As per the reports, the hack occurred between October and November in 2018. The report also quoted four people under anonymity who had knowledge of the hack. A malware dubbed as Regin was used to penetrate into the systems. Apparently, Regin is a tool that is used by the “Five Eyes,” an intelligence nexus which comprises of United States, Britain, Australia, New Zealand, and Canada.
Ilya Grabovsky, a spokesperson from Yandex acknowledged the hack but did not provide any other details. “the attack was detected early on by Yandex’s security team, which stopped it before any damage was done. No user data was compromised by the attack.” According to reports, when Yandex suspected a malware outbreak, they immediately notified a team of security specialists from Kaspersky who identified the type of malware and indicated that programmers inside Yandex were targeted in the attack.
Further analysis by Kaspersky revealed that the attackers originated from Western intelligence with the sole intention of cyber espionage, “rather than to disrupt or steal intellectual property,” the researchers said. According to several security experts, the tools used in the Yandex hack was never seen or used in any other cyber attack and was one of a kind.
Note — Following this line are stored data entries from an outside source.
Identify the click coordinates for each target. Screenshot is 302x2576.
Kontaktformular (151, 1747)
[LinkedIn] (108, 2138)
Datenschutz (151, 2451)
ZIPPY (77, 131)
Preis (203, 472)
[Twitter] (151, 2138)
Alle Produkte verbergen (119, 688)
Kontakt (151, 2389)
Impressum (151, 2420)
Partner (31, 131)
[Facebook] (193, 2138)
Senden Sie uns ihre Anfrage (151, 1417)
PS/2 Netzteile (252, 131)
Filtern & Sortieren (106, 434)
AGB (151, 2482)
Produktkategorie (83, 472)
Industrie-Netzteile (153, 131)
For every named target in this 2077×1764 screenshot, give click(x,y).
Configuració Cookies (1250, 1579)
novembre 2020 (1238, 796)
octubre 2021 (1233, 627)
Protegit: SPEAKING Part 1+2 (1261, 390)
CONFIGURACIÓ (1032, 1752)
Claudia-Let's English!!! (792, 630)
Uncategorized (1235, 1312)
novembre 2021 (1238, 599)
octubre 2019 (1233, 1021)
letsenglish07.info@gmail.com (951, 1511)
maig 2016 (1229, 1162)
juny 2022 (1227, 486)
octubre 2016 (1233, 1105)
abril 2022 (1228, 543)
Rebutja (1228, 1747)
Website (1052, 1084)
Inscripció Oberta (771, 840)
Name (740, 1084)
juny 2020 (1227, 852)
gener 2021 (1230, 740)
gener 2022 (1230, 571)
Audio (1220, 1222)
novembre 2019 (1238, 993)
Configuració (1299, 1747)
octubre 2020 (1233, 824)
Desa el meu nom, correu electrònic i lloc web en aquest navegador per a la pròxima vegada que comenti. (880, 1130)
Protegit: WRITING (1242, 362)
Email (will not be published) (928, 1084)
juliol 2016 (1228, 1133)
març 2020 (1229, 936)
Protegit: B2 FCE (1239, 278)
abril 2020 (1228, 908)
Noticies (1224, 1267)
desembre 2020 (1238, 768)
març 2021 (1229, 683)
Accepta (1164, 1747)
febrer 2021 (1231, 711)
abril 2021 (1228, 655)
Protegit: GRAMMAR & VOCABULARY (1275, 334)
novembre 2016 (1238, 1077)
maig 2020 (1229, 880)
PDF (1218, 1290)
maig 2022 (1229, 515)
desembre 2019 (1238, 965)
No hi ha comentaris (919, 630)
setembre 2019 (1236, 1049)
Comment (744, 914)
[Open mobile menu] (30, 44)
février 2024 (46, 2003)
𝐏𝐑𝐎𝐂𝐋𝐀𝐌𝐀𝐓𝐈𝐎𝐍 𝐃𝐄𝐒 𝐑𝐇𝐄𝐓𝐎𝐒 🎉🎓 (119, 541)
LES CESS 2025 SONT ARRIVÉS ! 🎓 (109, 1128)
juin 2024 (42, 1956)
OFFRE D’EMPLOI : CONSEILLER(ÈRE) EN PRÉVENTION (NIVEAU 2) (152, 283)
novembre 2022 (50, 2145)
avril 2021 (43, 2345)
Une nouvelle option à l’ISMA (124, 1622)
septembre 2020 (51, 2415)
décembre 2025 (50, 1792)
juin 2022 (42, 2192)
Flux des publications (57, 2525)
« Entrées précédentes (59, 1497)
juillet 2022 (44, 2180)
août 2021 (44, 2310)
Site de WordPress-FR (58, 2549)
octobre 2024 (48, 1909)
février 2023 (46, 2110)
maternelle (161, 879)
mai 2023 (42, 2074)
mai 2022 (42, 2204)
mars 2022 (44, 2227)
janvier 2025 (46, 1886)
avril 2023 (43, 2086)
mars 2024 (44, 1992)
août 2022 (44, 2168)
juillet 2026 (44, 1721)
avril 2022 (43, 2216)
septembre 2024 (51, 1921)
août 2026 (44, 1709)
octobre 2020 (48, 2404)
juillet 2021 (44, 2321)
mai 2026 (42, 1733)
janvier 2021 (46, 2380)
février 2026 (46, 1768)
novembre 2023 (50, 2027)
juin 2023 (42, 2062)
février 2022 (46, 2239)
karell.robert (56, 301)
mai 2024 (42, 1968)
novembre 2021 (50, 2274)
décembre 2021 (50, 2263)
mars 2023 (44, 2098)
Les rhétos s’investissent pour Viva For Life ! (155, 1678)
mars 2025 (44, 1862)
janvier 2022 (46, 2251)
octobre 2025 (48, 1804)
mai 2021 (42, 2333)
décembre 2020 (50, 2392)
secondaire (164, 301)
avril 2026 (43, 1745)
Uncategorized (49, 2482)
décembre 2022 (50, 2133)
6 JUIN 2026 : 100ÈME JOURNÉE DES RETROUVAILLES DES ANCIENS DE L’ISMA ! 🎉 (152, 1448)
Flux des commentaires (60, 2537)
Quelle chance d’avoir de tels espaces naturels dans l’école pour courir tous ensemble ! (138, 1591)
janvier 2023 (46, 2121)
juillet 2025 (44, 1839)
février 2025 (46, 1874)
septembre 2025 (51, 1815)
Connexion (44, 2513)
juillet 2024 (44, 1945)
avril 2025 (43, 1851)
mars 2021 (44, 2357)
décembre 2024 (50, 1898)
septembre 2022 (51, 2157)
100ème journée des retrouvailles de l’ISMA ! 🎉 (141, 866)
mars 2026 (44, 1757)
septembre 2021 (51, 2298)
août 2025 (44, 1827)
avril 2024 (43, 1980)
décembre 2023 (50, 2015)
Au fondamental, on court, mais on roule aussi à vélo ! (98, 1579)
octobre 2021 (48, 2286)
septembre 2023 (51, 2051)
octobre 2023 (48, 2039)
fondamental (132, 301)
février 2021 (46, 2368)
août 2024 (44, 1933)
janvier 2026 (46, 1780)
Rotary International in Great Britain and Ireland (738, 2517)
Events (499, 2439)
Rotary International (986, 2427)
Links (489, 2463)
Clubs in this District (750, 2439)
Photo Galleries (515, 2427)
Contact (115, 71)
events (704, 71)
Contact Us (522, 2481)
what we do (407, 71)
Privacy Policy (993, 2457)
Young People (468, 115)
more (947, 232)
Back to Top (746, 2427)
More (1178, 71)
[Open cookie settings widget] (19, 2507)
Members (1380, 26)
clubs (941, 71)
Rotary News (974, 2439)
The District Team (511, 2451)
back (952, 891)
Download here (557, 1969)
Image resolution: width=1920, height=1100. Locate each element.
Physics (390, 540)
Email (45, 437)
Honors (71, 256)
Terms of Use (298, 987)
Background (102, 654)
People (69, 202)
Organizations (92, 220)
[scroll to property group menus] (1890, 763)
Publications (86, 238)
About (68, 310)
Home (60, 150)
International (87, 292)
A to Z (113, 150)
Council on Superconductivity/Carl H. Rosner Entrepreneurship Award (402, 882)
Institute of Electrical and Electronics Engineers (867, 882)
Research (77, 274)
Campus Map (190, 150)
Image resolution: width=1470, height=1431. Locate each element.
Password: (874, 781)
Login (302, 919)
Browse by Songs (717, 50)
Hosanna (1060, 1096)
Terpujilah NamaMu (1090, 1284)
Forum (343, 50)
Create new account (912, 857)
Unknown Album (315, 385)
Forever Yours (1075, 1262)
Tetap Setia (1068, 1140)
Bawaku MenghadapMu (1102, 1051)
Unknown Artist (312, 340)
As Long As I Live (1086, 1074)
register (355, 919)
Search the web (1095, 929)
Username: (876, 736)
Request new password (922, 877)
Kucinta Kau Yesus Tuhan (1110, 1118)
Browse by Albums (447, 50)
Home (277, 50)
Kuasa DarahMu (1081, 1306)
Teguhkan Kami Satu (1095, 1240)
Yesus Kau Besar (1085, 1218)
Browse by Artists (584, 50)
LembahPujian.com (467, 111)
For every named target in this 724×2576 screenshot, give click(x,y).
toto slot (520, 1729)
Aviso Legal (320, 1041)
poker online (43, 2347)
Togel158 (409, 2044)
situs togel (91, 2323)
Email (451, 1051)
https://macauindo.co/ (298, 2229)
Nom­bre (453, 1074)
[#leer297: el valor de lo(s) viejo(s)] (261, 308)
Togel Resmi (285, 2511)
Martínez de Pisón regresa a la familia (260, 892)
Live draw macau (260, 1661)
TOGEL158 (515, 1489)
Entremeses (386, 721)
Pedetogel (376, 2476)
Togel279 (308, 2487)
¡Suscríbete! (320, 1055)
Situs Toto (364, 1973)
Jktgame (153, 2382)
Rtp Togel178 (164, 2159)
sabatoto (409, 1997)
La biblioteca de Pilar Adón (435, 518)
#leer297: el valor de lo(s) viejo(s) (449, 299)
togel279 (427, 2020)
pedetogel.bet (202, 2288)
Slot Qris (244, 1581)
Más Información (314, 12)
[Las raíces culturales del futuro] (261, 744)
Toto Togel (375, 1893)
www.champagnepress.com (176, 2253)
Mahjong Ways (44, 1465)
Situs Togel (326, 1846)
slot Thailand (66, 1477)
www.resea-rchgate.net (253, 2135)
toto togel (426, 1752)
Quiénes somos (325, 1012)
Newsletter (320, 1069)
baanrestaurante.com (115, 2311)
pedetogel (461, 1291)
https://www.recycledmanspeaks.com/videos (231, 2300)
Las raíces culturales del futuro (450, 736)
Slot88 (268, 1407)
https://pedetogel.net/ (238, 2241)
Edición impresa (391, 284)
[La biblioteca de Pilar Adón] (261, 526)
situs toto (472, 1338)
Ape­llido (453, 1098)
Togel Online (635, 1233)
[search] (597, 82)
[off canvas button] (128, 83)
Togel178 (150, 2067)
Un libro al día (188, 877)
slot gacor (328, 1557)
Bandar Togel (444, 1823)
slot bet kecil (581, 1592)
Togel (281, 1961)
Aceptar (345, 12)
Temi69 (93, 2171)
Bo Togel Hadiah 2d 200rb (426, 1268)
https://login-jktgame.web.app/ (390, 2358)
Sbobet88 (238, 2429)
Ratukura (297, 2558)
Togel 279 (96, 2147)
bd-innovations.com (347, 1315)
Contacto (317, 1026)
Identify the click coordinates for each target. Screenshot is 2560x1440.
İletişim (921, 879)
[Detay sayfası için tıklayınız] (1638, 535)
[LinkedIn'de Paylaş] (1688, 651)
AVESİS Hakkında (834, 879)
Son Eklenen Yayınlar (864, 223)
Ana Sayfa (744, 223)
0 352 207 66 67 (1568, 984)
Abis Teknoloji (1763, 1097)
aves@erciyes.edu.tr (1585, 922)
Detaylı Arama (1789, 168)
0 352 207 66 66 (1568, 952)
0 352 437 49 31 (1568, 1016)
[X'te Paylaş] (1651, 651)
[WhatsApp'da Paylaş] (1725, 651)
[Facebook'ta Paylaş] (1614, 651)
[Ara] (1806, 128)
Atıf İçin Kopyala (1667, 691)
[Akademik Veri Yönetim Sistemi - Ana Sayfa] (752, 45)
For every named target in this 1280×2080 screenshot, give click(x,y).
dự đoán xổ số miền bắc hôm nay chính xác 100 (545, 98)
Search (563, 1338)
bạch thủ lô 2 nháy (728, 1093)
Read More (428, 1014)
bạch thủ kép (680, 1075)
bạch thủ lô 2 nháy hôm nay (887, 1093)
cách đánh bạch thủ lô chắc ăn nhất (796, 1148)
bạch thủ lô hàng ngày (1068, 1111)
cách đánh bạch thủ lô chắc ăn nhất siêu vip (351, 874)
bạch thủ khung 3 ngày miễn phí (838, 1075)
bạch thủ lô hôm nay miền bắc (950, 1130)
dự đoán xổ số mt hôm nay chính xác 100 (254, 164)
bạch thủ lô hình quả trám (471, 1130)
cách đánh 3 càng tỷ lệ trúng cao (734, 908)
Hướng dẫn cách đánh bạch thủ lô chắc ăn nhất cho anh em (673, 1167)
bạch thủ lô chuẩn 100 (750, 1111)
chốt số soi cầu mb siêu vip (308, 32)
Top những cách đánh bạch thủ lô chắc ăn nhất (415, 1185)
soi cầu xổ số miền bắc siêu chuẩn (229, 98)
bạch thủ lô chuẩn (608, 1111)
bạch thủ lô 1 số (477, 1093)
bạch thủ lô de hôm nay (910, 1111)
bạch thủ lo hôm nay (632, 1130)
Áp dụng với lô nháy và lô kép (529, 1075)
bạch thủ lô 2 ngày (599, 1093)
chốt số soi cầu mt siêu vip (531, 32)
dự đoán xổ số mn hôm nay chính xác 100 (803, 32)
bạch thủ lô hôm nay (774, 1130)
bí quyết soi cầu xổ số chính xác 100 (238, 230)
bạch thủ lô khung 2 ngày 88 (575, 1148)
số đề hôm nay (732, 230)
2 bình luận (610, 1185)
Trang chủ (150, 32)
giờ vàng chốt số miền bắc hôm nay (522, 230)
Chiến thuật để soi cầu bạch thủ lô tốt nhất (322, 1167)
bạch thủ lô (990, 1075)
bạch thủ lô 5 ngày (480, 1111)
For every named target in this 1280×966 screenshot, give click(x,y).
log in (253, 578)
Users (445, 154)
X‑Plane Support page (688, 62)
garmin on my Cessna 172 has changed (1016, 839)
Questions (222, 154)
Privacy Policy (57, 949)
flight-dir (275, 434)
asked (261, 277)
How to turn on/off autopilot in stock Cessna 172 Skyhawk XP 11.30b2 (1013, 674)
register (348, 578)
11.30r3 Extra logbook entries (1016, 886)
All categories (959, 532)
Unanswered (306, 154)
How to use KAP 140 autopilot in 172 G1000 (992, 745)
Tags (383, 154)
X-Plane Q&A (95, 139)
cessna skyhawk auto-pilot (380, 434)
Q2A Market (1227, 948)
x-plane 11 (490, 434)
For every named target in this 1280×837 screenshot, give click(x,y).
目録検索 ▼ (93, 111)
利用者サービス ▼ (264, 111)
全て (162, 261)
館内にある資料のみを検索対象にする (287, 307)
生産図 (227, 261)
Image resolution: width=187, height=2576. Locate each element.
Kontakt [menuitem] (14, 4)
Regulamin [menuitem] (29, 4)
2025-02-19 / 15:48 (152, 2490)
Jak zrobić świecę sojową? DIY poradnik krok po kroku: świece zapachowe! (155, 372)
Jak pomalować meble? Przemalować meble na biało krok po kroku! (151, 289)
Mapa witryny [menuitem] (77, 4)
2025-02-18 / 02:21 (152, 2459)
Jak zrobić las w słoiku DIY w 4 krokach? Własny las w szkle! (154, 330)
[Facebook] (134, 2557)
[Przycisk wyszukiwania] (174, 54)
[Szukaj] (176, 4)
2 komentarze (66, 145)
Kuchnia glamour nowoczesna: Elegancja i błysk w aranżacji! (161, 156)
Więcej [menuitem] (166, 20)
Several key bodies were reached out by Reuters for comment but almost all the western agencies declined. Dmitry Peskov, a spokesman from Kremlin told Reuters that the Government of Russia was not aware of the attack. “Yandex and other Russian companies are attacked every day. Many attacks come from Western countries,” he added.
Meanwhile, cybersecurity firm Symantec stated that even they recently discovered a new version of Regin. “Regin is the crown jewel of attack frameworks used for espionage. Its architecture, complexity and capability sits in a ballpark of its own,” Vikram Thakur, technical director at Symantec Security Response, told Reuters. “We have seen different components of Regin in the past few months. Based on the victimology coupled with the investment required to create, maintain, and operate Regin, we believe there are at best a handful of countries that could be behind its existence. Regin came back on the radar in 2019.”